▸ **YOUR INSTRUCTIONS**:
Copy out the data below word for word, every line of it.

[Recorded data]
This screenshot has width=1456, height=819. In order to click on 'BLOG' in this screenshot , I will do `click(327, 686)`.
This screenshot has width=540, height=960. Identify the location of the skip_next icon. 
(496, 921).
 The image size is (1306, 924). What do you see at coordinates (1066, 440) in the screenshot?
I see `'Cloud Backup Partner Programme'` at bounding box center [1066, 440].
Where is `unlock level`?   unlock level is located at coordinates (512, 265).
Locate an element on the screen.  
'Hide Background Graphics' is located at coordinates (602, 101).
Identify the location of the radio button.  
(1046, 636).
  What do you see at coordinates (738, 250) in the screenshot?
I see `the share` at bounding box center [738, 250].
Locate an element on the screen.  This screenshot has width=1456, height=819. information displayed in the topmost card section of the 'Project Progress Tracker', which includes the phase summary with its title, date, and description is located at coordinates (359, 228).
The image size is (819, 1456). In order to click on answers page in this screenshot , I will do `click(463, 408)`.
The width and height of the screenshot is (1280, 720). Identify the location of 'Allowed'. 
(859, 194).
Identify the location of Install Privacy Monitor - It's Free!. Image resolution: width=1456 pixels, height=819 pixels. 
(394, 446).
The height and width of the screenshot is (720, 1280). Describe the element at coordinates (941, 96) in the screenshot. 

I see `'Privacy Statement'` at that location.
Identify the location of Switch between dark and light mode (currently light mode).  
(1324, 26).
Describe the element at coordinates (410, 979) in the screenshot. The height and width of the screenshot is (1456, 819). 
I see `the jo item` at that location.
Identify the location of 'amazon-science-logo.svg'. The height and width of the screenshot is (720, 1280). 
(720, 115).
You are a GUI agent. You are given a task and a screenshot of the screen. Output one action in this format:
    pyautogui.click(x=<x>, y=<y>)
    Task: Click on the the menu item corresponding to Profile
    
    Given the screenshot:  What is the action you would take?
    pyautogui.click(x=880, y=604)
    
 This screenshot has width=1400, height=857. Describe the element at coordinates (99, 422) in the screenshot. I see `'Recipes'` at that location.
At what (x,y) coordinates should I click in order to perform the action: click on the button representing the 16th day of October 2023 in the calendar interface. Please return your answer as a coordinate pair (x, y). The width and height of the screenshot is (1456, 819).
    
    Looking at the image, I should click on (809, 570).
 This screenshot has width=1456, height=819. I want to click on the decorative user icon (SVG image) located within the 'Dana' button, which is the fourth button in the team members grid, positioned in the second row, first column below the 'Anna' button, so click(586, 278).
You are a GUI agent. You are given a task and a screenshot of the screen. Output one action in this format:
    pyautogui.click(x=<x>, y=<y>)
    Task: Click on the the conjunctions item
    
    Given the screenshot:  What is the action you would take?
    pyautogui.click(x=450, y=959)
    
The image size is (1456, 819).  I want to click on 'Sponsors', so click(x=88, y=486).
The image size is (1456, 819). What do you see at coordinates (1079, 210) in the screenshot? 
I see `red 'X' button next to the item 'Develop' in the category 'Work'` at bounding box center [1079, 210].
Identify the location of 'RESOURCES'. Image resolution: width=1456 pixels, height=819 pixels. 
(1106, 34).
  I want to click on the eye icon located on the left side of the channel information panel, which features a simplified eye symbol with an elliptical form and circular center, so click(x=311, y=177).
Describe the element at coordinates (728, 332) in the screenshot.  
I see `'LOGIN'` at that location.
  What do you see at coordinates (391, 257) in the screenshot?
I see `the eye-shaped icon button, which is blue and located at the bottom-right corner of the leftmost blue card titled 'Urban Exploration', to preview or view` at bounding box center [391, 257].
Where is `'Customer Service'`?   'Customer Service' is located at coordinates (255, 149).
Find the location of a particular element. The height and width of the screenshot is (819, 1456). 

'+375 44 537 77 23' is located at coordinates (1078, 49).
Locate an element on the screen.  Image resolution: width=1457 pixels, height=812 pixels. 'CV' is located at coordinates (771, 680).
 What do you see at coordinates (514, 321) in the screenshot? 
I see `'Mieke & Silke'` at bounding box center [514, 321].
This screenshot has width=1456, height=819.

▸ **EXERCISE RESPONSE**:
This screenshot has width=1456, height=819. In order to click on 'BLOG' in this screenshot , I will do `click(327, 686)`.
This screenshot has width=540, height=960. Identify the location of the skip_next icon. 
(496, 921).
 The image size is (1306, 924). What do you see at coordinates (1066, 440) in the screenshot?
I see `'Cloud Backup Partner Programme'` at bounding box center [1066, 440].
Where is `unlock level`?   unlock level is located at coordinates (512, 265).
Locate an element on the screen.  
'Hide Background Graphics' is located at coordinates (602, 101).
Identify the location of the radio button.  
(1046, 636).
  What do you see at coordinates (738, 250) in the screenshot?
I see `the share` at bounding box center [738, 250].
Locate an element on the screen.  This screenshot has width=1456, height=819. information displayed in the topmost card section of the 'Project Progress Tracker', which includes the phase summary with its title, date, and description is located at coordinates (359, 228).
The image size is (819, 1456). In order to click on answers page in this screenshot , I will do `click(463, 408)`.
The width and height of the screenshot is (1280, 720). Identify the location of 'Allowed'. 
(859, 194).
Identify the location of Install Privacy Monitor - It's Free!. Image resolution: width=1456 pixels, height=819 pixels. 
(394, 446).
The height and width of the screenshot is (720, 1280). Describe the element at coordinates (941, 96) in the screenshot. 

I see `'Privacy Statement'` at that location.
Identify the location of Switch between dark and light mode (currently light mode).  
(1324, 26).
Describe the element at coordinates (410, 979) in the screenshot. The height and width of the screenshot is (1456, 819). 
I see `the jo item` at that location.
Identify the location of 'amazon-science-logo.svg'. The height and width of the screenshot is (720, 1280). 
(720, 115).
You are a GUI agent. You are given a task and a screenshot of the screen. Output one action in this format:
    pyautogui.click(x=<x>, y=<y>)
    Task: Click on the the menu item corresponding to Profile
    
    Given the screenshot:  What is the action you would take?
    pyautogui.click(x=880, y=604)
    
 This screenshot has width=1400, height=857. Describe the element at coordinates (99, 422) in the screenshot. I see `'Recipes'` at that location.
At what (x,y) coordinates should I click in order to perform the action: click on the button representing the 16th day of October 2023 in the calendar interface. Please return your answer as a coordinate pair (x, y). The width and height of the screenshot is (1456, 819).
    
    Looking at the image, I should click on (809, 570).
 This screenshot has width=1456, height=819. I want to click on the decorative user icon (SVG image) located within the 'Dana' button, which is the fourth button in the team members grid, positioned in the second row, first column below the 'Anna' button, so click(586, 278).
You are a GUI agent. You are given a task and a screenshot of the screen. Output one action in this format:
    pyautogui.click(x=<x>, y=<y>)
    Task: Click on the the conjunctions item
    
    Given the screenshot:  What is the action you would take?
    pyautogui.click(x=450, y=959)
    
The image size is (1456, 819).  I want to click on 'Sponsors', so click(x=88, y=486).
The image size is (1456, 819). What do you see at coordinates (1079, 210) in the screenshot? 
I see `red 'X' button next to the item 'Develop' in the category 'Work'` at bounding box center [1079, 210].
Identify the location of 'RESOURCES'. Image resolution: width=1456 pixels, height=819 pixels. 
(1106, 34).
  I want to click on the eye icon located on the left side of the channel information panel, which features a simplified eye symbol with an elliptical form and circular center, so click(x=311, y=177).
Describe the element at coordinates (728, 332) in the screenshot.  
I see `'LOGIN'` at that location.
  What do you see at coordinates (391, 257) in the screenshot?
I see `the eye-shaped icon button, which is blue and located at the bottom-right corner of the leftmost blue card titled 'Urban Exploration', to preview or view` at bounding box center [391, 257].
Where is `'Customer Service'`?   'Customer Service' is located at coordinates (255, 149).
Find the location of a particular element. The height and width of the screenshot is (819, 1456). 

'+375 44 537 77 23' is located at coordinates (1078, 49).
Locate an element on the screen.  Image resolution: width=1457 pixels, height=812 pixels. 'CV' is located at coordinates (771, 680).
 What do you see at coordinates (514, 321) in the screenshot? 
I see `'Mieke & Silke'` at bounding box center [514, 321].
This screenshot has width=1456, height=819.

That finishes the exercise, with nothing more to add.